Ontem a diplomacia portuguesa foi sobressaltada pelas acusações de Maduro: “O que se passou com o pernil? Fomos sabotados e posso falar num país em particular, Portugal. Estava tudo pronto, comprámos todo o pernil que havia na Venezuela, mas tínhamos de importar e sabotaram a compra”, disse o presidente da Venezuela. Ao mesmo tempo, o vice-presidente do Partido Socialista Unido da Venezuela (PSUV, o partido do governo), Diosdado Cabello, acusava os portugueses de se terem assustado com os norte-americanos. “Os portugueses comprometeram-se, os gringos [norte-americanos] assustaram-nos e não mandaram o pernil e estamos em apertos”, disse.
As autoridades venezuelanas reagiam assim a manifestações populares em Caracas, de protesto pela ausência não só de pernil como de outros alimentos e de combustível. A Lusa dizia que os manifestantes, alguns deles com T-shirts pró-regime e com pequenas bandeiras da Venezuela, ergueram barricadas de lixo e escombros nas proximidades da casa comunal do PSUV.

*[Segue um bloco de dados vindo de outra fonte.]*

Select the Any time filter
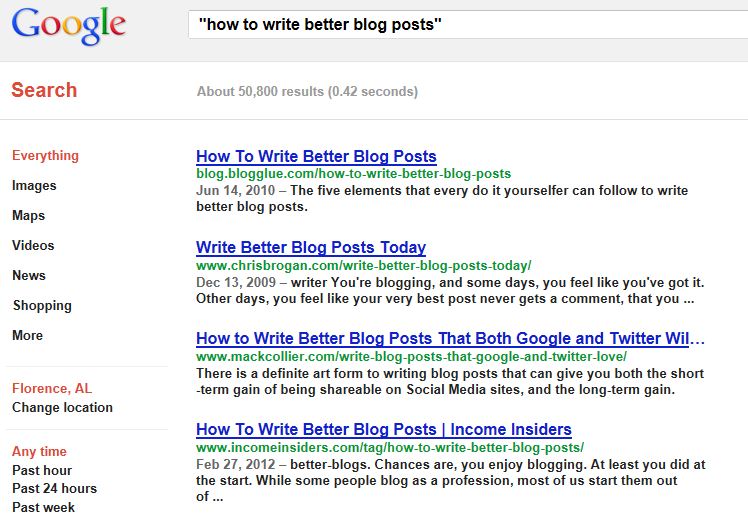This screenshot has width=748, height=516. (39, 451)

Em nome do governo português, o ministro dos Negócios Estrangeiros, Augusto Santos Silva, recusava responsabilidades políticas nacionais na ausência de pernil. “O governo português não tem o poder de sabotar pernil de porco”, dizia à TSF. Ou seja: o problema foi apenas comercial, entre fornecedores (empresas portuguesas) e contratantes (o Estado venezuelano, que faz incluir no Natal o pernil de porco no cabaz de compras com que subsidia, em géneros, milhares de famílias venezuelanas, muitas delas de funcionários públicos). Insistia Augusto Santos Silva: “Não há interferência do governo português nesta matéria. Estou consciente de que o pernil de porco é o equivalente ao nosso bacalhau para o Natal venezuelano. O facto de ter havido atrasos na distribuição nada tem que ver com o governo português. Sei que há divergências entre as partes contratuais quanto às formas e prazos de pagamento.” Ao mesmo tempo, o ministro português assegurava que a ausência do pernil nada tinha que ver com o embargo às armas decretado pela UE à Venezuela: “As únicas restrições que temos no relacionamento económico bilateral com a Venezuela são as sanções àquele país aprovadas no âmbito da União Europeia, como o congelamento de bens aplicados na Europa. Mas a única medida que já está em vigor é a proibição de exportação de armamento de um certo tipo para a Venezuela. Portugal nem tem esse armamento, não faz essa exportação.” Sem dinheiro não há pernil A meio da tarde surgiu nas redações um comunicado de uma empresa, a Raporal, em que “confirma que é aVenezuela que não tem cumprido pontualmente as suas obrigações de pagamento dos fornecimentos realizados em 2016”.
A empresa informou ter reunido ontem de manhã com o embaixador daVenezuela em Lisboa, tendo este garantido, em nome do governo do seu país, que haverá pagamento do que falta até março de 2018.
Segundo a Raporal, foi assinado em 2016 um contrato de 63,5 milhões de euros para o fornecimento de 14 mil toneladas de carne mas “ainda permanecem pendente de pagamento cerca de 40 milhões de euros”.